Here is today’s weird question. When I talk on the telephone, I always hold the handpiece up to my left ear. I do this because it sounds better that way.
A few minutes ago I was on the phone, and because my arm was sore I switched over to my right ear. I haven’t done this for years, but this time I got curious and started switching back and forth, trying to isolate just what it was that was different. Conclusion: when I’m listening through my left ear, the sound is pretty well modulated. When I listen through my right ear, (a) the overall sound quality seems tinnier and (b) louder sounds — just slightly louder, still perfectly normal for spoken voice — seem distorted and unpleasant.

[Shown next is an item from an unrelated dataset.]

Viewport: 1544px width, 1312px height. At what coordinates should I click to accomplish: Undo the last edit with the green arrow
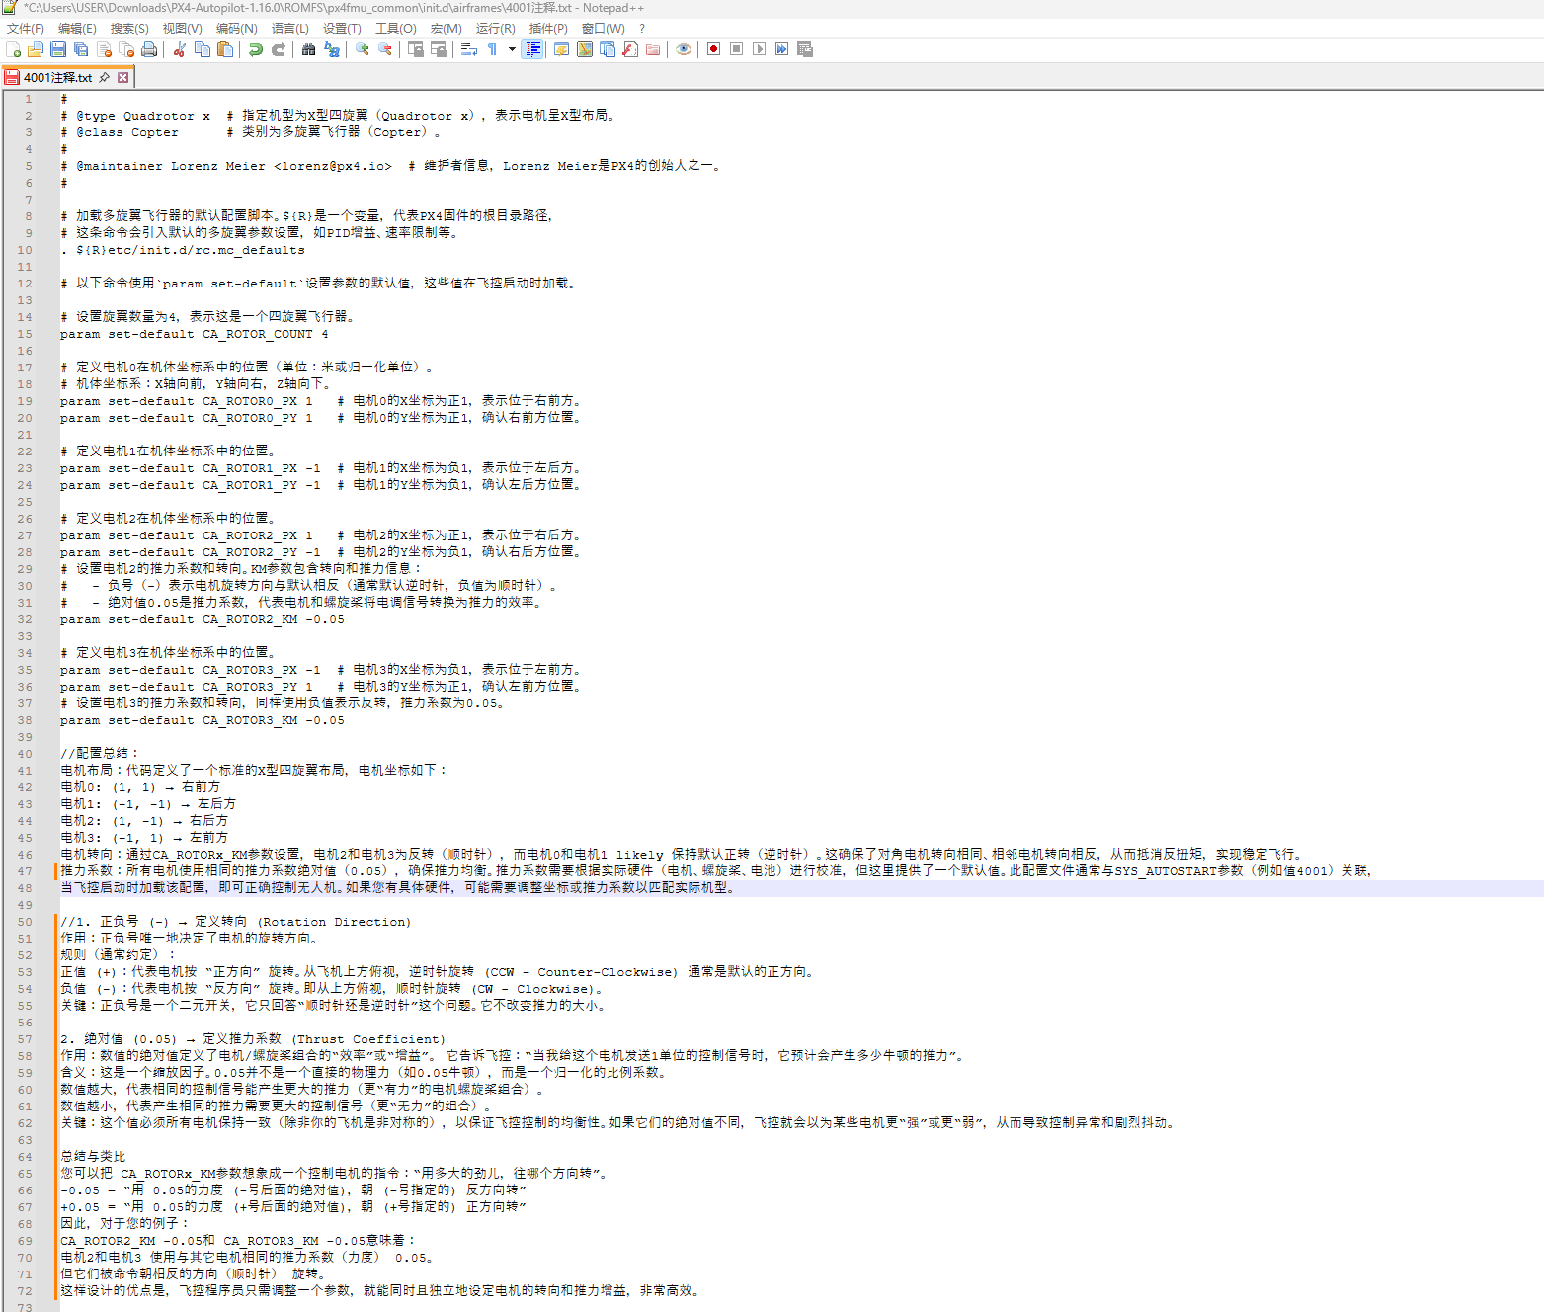[x=256, y=49]
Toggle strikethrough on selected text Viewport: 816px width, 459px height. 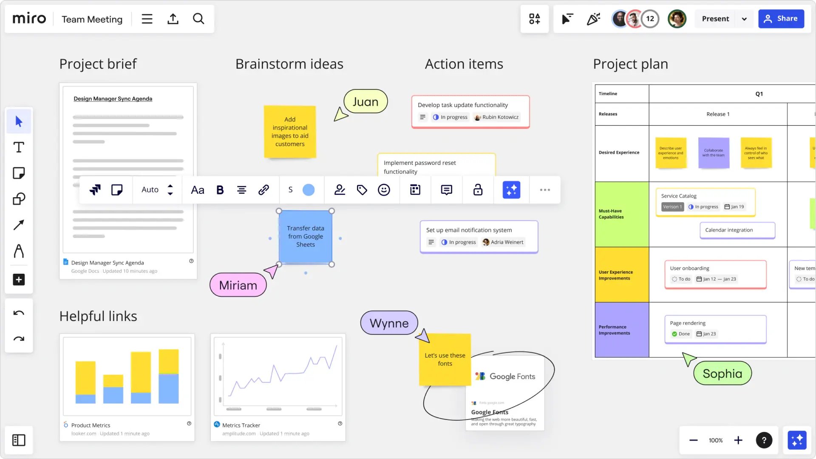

This seems sort of odd. Obviously the telephone speaker is the same all the time, and sounds are either distorted or they’re not. If they are, why don’t I hear the distortion through my left ear? And if they’re not, why do I think I hear distortion in my right ear? What’s going on?
UPDATE: Via Twitter, Hassan Khan passes along a Wired article about a research study showing that Italians in dance clubs are more likely to give you a cigarette if you ask them in their right ear:
It’s the latest in a series of studies that show that sound from both human ears is processed differently within the brain. Researchers have noted that humans tend to have a preference for listening to verbal input with their right ears and that given stimulus in both ears, they’ll privilege the syllables that went into the right ear. Brain scientists hypothesize that the right ear auditory stream receives precedence in the left hemisphere of the brain, where the bulk of linguistic processing is carried out.
I don’t know which ear I’m most likely to respond to, only that I much prefer the quality of telephonic voices in my left ear. One way or another, though, apparently there’s some kind of cognitively linked difference between your left and right ears.
All told, I’m right-handed, right-footed, left-eyed, and left-eared. I haven’t checked my nostrils lately.